◆ **Action item**: The task calls for an exact copy of the records, without any images.

BEGIN Dataset excerpts

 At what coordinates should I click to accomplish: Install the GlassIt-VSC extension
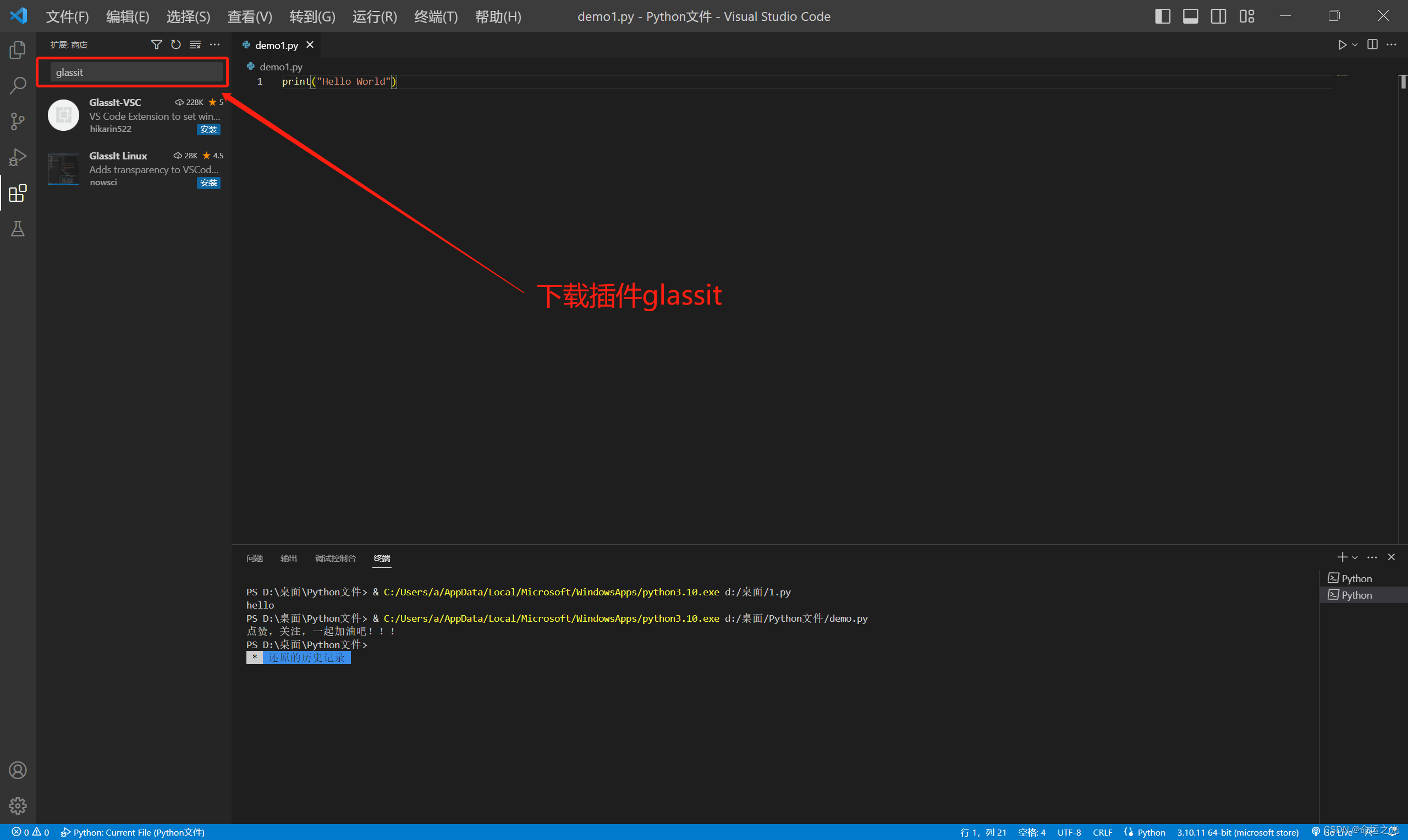[208, 130]
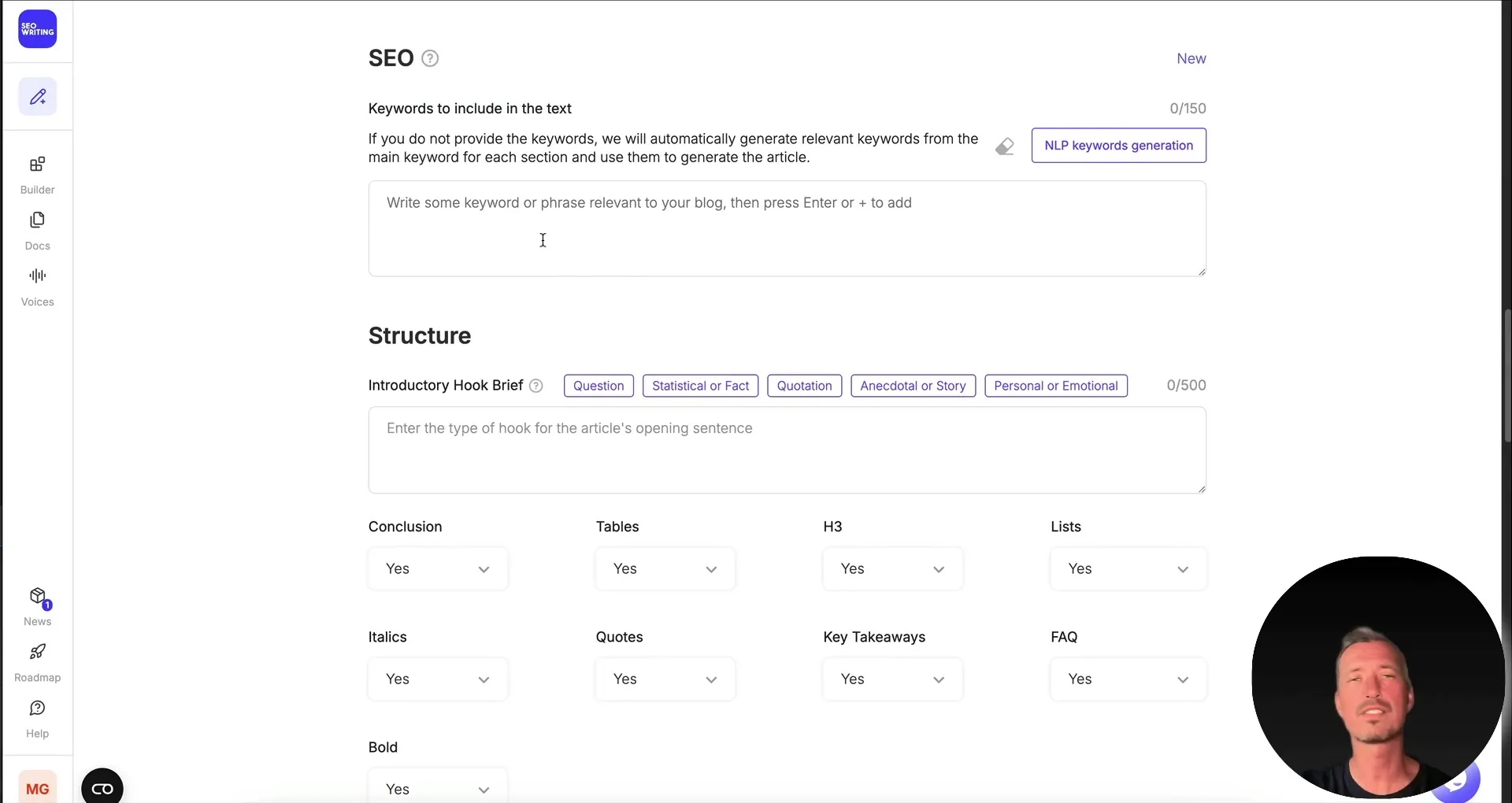Image resolution: width=1512 pixels, height=803 pixels.
Task: Open the Builder panel
Action: coord(37,173)
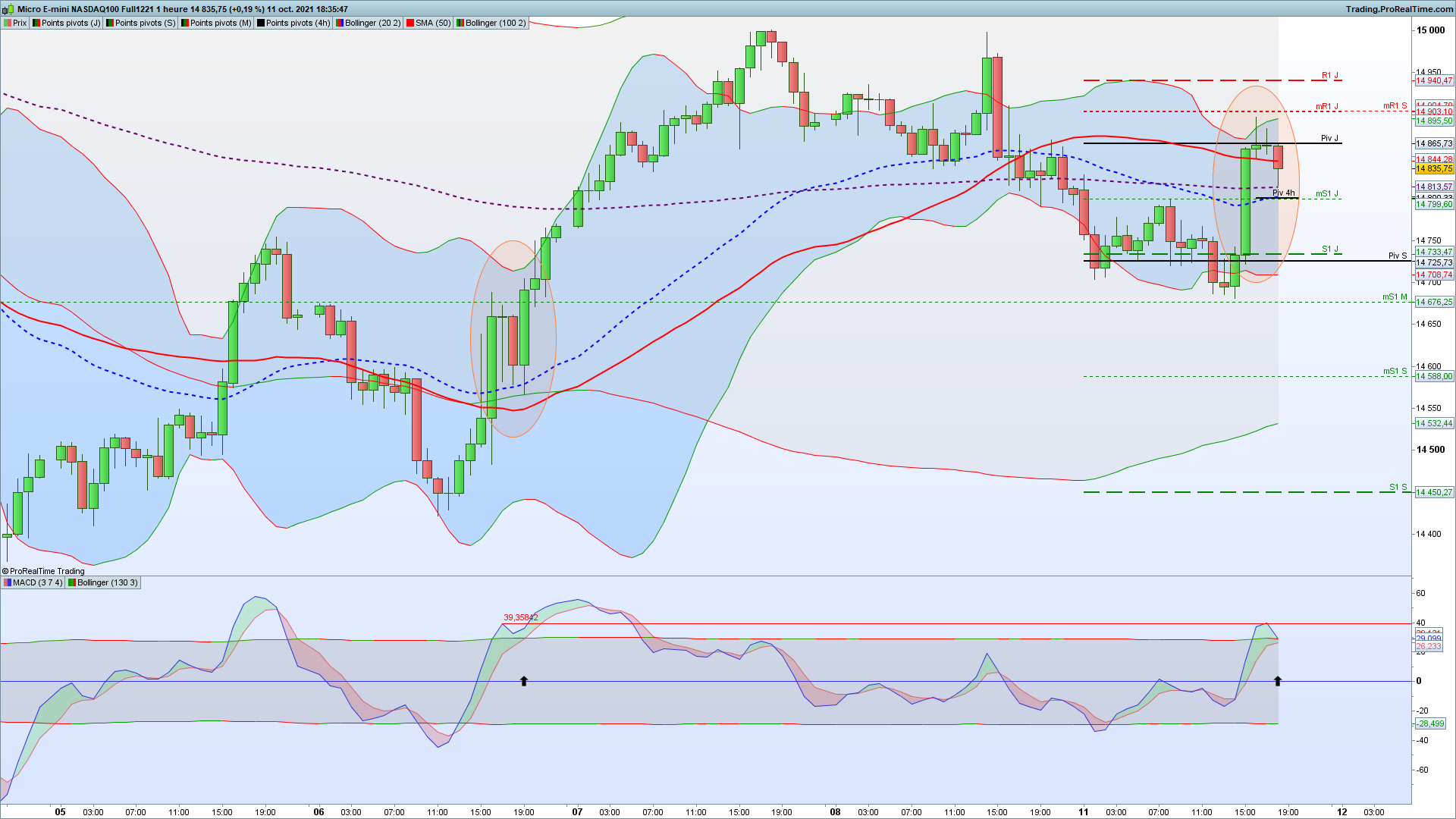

END Dataset excerpts

◆ **Output below**:
 At what coordinates should I click to accomplish: Install the GlassIt-VSC extension
[208, 130]
Image resolution: width=1512 pixels, height=803 pixels.
Task: Open the Builder panel
Action: coord(37,173)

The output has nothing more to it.